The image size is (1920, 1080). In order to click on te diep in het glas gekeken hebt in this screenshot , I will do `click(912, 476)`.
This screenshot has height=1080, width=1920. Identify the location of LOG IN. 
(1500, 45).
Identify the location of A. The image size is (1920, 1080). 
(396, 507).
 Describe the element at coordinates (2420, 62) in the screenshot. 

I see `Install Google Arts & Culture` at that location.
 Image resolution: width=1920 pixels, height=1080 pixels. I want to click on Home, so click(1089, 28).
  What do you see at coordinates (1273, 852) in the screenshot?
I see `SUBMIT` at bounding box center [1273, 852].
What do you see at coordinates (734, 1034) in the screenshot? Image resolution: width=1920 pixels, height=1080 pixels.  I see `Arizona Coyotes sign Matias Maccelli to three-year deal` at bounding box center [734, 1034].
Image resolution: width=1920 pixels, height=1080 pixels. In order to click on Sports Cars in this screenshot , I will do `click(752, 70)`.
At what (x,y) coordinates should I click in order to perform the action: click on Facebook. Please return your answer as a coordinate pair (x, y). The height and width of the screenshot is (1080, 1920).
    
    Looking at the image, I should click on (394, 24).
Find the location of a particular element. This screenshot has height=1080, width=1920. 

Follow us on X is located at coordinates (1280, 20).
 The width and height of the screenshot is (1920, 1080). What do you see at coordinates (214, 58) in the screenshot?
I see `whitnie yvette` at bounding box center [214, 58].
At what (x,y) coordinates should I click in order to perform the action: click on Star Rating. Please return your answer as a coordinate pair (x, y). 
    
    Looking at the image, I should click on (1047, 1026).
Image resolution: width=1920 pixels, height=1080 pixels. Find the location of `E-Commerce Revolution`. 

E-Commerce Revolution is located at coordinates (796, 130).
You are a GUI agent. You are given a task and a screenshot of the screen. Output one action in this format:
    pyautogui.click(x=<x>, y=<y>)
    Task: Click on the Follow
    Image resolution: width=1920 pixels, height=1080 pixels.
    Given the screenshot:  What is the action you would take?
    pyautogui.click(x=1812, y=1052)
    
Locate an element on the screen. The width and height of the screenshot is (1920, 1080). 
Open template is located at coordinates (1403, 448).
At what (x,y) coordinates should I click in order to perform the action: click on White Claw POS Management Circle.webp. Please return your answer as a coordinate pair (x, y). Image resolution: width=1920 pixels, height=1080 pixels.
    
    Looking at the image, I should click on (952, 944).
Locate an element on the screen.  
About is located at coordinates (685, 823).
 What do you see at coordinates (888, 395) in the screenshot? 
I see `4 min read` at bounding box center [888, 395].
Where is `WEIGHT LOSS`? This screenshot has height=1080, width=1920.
__________________________________________________
- [What the task asks] Rewrite all of the lines above, replacing "Identify the location of" with "Point out the position of" and leaving everything else unchanged.

- [Exercise answer]
The image size is (1920, 1080). In order to click on te diep in het glas gekeken hebt in this screenshot , I will do `click(912, 476)`.
This screenshot has height=1080, width=1920. Point out the position of LOG IN. 
(1500, 45).
Point out the position of A. The image size is (1920, 1080). 
(396, 507).
 Describe the element at coordinates (2420, 62) in the screenshot. 

I see `Install Google Arts & Culture` at that location.
 Image resolution: width=1920 pixels, height=1080 pixels. I want to click on Home, so click(1089, 28).
  What do you see at coordinates (1273, 852) in the screenshot?
I see `SUBMIT` at bounding box center [1273, 852].
What do you see at coordinates (734, 1034) in the screenshot? Image resolution: width=1920 pixels, height=1080 pixels.  I see `Arizona Coyotes sign Matias Maccelli to three-year deal` at bounding box center [734, 1034].
Image resolution: width=1920 pixels, height=1080 pixels. In order to click on Sports Cars in this screenshot , I will do `click(752, 70)`.
At what (x,y) coordinates should I click in order to perform the action: click on Facebook. Please return your answer as a coordinate pair (x, y). The height and width of the screenshot is (1080, 1920).
    
    Looking at the image, I should click on (394, 24).
Find the location of a particular element. This screenshot has height=1080, width=1920. 

Follow us on X is located at coordinates (1280, 20).
 The width and height of the screenshot is (1920, 1080). What do you see at coordinates (214, 58) in the screenshot?
I see `whitnie yvette` at bounding box center [214, 58].
At what (x,y) coordinates should I click in order to perform the action: click on Star Rating. Please return your answer as a coordinate pair (x, y). 
    
    Looking at the image, I should click on (1047, 1026).
Image resolution: width=1920 pixels, height=1080 pixels. Find the location of `E-Commerce Revolution`. 

E-Commerce Revolution is located at coordinates (796, 130).
You are a GUI agent. You are given a task and a screenshot of the screen. Output one action in this format:
    pyautogui.click(x=<x>, y=<y>)
    Task: Click on the Follow
    Image resolution: width=1920 pixels, height=1080 pixels.
    Given the screenshot:  What is the action you would take?
    pyautogui.click(x=1812, y=1052)
    
Locate an element on the screen. The width and height of the screenshot is (1920, 1080). 
Open template is located at coordinates (1403, 448).
At what (x,y) coordinates should I click in order to perform the action: click on White Claw POS Management Circle.webp. Please return your answer as a coordinate pair (x, y). Image resolution: width=1920 pixels, height=1080 pixels.
    
    Looking at the image, I should click on (952, 944).
Locate an element on the screen.  
About is located at coordinates (685, 823).
 What do you see at coordinates (888, 395) in the screenshot? 
I see `4 min read` at bounding box center [888, 395].
Where is `WEIGHT LOSS`? This screenshot has height=1080, width=1920.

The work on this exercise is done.